Task details
Write the next part of the Walt Whitman book review below, starting after its last sentence.

══ Page excerpt

Reviewed by Ruth Latta
With Walt Whitman Himself
In the Nineteenth Century, in America
by Jean Huets
Circling River Press
ISBN: 978-1-939530-06-6,Paperback: 194 pages, September 30, 2018
Jean Huets has compiled and written a book about Walt Whitman which puts him in context. With Walt Whitman Himself In the Nineteenth Century, in America is 8 1/2 by 11 inches in dimension and is beautifully illustrated with images Huets obtained through the Library of Congress, the Smithsonian Institution and other sources. She has done an immense amount of research to show America’s bard in his own time. Photographs, nineteenth century American landscape paintings, handwritten excerpts from Whitman’s notebooks, quotations from his poetry and from his contemporaries’ writing make the book reader-friendly.
Walt Whitman (1819-1893) was an innovator in both style and content, writing unrhymed poetry with cadence, vivid language and great energy. He has been called “the poet of democracy” because he described and praised ordinary working people whose vigor and zest for life were building a new country. His poetry is also famous for its celebration of the body, and when his major work, Leaves of Grass, was published, some called it obscene.
At eleven, Whitman’s formal schooling ended, and he became an office boy for two two lawyers. Apprenticed to a printer at fifteen, he was soon writing for the many New York newspapers of those days. A financial crisis, the “Panic of 1837” sent him back to his family on Long Island for a brief teaching career. He returned to journalism and wrote poetry, self-publishing his first collection, Leaves of Grass, in 1855. In 1862, he left New York for Washington, where he worked for the government paymaster and volunteered as a nurse to the Civil War wounded in the army hospitals. By the time he retired from the government in 1872, he was internationally famous. Struggling with ill health, he continued writing until his death in 1892.

════
══ Data records

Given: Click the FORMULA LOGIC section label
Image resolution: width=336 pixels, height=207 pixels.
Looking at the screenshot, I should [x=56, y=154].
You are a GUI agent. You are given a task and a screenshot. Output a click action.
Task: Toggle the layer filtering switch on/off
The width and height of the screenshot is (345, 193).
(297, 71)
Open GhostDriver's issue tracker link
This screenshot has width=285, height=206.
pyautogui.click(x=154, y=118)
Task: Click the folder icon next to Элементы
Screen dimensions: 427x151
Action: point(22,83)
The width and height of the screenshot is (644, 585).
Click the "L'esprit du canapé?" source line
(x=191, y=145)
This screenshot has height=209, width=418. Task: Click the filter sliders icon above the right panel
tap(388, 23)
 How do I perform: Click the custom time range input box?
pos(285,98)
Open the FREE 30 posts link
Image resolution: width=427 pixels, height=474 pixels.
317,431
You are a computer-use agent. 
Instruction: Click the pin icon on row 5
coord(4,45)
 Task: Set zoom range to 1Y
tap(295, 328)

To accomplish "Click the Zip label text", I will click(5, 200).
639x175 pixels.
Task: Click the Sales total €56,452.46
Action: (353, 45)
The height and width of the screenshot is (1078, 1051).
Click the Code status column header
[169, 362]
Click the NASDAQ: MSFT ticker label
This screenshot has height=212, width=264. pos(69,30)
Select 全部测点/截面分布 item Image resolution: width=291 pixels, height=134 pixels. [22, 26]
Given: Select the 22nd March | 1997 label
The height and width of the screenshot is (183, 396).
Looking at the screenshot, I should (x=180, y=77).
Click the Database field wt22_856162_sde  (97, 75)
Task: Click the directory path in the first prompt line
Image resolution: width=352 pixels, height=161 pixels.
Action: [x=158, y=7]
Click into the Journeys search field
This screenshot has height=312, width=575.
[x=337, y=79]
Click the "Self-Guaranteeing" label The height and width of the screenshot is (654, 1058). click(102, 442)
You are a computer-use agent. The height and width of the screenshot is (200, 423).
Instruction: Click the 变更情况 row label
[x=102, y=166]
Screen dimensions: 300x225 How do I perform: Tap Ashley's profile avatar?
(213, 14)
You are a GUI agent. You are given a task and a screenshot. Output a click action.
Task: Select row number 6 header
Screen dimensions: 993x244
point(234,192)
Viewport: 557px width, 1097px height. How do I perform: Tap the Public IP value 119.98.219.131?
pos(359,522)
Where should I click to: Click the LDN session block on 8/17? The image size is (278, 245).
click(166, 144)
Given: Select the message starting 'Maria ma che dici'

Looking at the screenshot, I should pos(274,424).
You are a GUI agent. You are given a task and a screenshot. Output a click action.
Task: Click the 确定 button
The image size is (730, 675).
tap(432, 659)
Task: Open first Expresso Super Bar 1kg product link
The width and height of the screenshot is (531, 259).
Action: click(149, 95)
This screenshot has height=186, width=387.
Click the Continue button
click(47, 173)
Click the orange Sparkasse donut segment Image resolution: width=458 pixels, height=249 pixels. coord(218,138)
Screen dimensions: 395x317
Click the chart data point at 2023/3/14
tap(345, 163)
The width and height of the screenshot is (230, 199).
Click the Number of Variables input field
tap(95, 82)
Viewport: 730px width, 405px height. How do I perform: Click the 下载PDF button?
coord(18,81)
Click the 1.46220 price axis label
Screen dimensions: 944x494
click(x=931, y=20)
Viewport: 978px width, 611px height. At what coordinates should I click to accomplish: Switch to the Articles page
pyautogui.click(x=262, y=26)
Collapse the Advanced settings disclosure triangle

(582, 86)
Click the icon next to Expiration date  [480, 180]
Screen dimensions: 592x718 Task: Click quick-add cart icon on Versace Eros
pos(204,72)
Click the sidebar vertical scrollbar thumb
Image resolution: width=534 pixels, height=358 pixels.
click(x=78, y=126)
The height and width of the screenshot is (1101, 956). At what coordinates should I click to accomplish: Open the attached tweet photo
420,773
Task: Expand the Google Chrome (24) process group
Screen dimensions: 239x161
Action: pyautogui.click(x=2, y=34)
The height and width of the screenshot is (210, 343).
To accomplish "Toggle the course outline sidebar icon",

════

Exercise response
Huets’ book is magazine-like, with each page featuring illustrations, captions, blocks of text and quotations from Whitman’s poems. Chapter Three, for example, includes quotes from Whitman’s prose work, Specimen Days; maps; 19th century paintings of Long Island and Brooklyn; information about the Brooklyn Navy Yard where Whitman’s father worked until he returned to farming: and information about baseball, which was already popular in Brooklyn before it became a national sport during the Civil War.
In her Preface, Jean Huets says that this book is “not a biography of Walt Whitman nor a critique or analysis of his prose or poetry.” Rather, her aim is to “answer his call and be with him in the places and events and experiences that inspired and informed him and Leaves of Grass. Unfortunately, sometimes the history of his century overpowers Whitman’s life story. An attractive book full of colourful pictures should be ideal for Whitman beginners, but it would be best to read first a biographical article about his life and work.
In Chapter 7 Huets discusses Whitman’s sexual orientation. She says that the homoerotic “Calamus” poems in Leaves of Grass were not the ones that caused a furore when the book was first published; rather, the “heterosexual Children of Adam” poems were controversial because the sensuality in them was not encoded, but explicit. Huets is reluctant to categorize Whitman as homosexual, contending that, in the 19th century: “Same sex romantic love was embraced, even idealized, with physical warmth and contact perfectly acceptable as long as the relationship didn’t cross into sexual intimacy…In Walt’s time, it would not have occurred to most readers to read homosexuality into any published works. Homosexuality, in the mind of the average citizen, ranged from criminal to unspeakable to unimaginable.”
Although Huets includes brief biographies of some of Whitman’s male friends, and mentions his “intense and enduring romantic friendship” with a street car conductor, Pete Doyle, she hesitates to say that he may have been sexually active with men. She notes, for instance, that when the English writer John Addington Symes asked him if his view of “comradeship” among men included sexual acts, Whitman wrote back indignantly denying it. His denial, however, may have stemmed from awareness that certain sexual practises were capital crimes in some American states. Also, as the century continued, some behaviours were deemed pathological by an increasingly professionalized medical establishment.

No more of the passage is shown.